In all these positions, she acquitted herself creditably. The fact that even after the fall of the Congress government in 1967, her nomination continued for a few years under DMK leaders C.N. Annadurai and K. Karunanidhi, speaks volumes of her ability and the respect with which she was held.

This was a respect that she had earned even under British rule. Being a railwayman, her future husband had to join the war effort in WWI, and for her part, Alice mobilised funds for the cause. She was again active during the Second World War as a member of the committee entrusted to look after the welfare of the soldiers. Four of her sons joined the defence forces and went to the frontlines and for this sacrifice, she was honoured by the British government with a certificate and a medal. The rulers of India, both before and after Independence, knew that if there was one person in Madras who could both rally and represent her community for the greater common good, it was Alice Suares. Not many know that she was in her time, the President of the Madras State Council of the All-India Anglo Indian Association (equivalent to Governing Body Member today, if not more). Besides this, she was on the Executive Committees of the Guild of Service as well as the Catholic Educational Council and a member of the All-India Women’s Association.

Her home in Royapuram was a grand old bungalow that was open to one and all. People would come to her with one problem or another, and she patiently heard their grievances and tried to help them, and they all went back happier than when they came.
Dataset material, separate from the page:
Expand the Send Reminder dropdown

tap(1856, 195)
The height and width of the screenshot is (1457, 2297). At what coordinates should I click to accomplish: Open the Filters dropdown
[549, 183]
VIPs too would call on her, from the educational, political, administrative and other fields, and she would be the same attentive and responsive Alice. Her calm and composed manner knew no bounds, and situations of crises often brought out the best of her. Her family enjoyed the best of her during Christmas time, because this was when she devoted herself entirely to her children and grandchildren, and for nearly ten days, they would all fete and frolic together. There would be the extended family dinner with cake and wine and whisky and meat stuffing, there would be music and dance, and assorted gifts for the children from Santa and all the merriment in the world. One day would be a visit to the zoo, one day would be a trip to St. Thomas Mount, another day would be a picnic to a scenic suburb and yet another would be a night on the Marina. While the children would actively plan out and organise the various events, Alice would be the quiet force behind it all, ensuring that everything went well, with each one performing their roles and the family kept happy. She was the grand matriarch, and however busy or high profile her children or their offspring were, they all had to congregate once a year at 41, Arathoon Road, Royapuram. Her wish was their command.

And this was because at heart she was a gentle woman, truly caring for her loved ones and for those whom she came into contact with. She was a person of great integrity (her bank balance was only Rs.5,000 when she passed away in 1976, six years after her husband’s demise), great energy, and above all, great fortitude.

Not many know that her husband Thomas was a widower with seven children – Bell, Hughie, Cuthbert, Roy, Mavis, Hyacinth and Anthony – when she married him. His wife Mary Ann D’Monte died in her early thirties, and so Alice raised the children as her very own from rather young ages. Together, Alice and Thomas added two girls – Colleen and Hazel – to the seven, and what a wonderful family it was! The nine children went on to excel in their careers (from doctors to secretaries to officers in the railways, customs and the defence forces), each in their own way, but that is a story that would take not one, but many a telling.

Alice Suares, that little girl who was born in 1895 in Burnacherry, Cannanore and did her schooling there, and later made it to the big stage, now lives on, in the lives of her grandchildren and great grandchildren, scattered around the world, from India to England to Australia to the U.S.A. And in the memories and tales of all those whom she graciously touched in the four decades of her public life.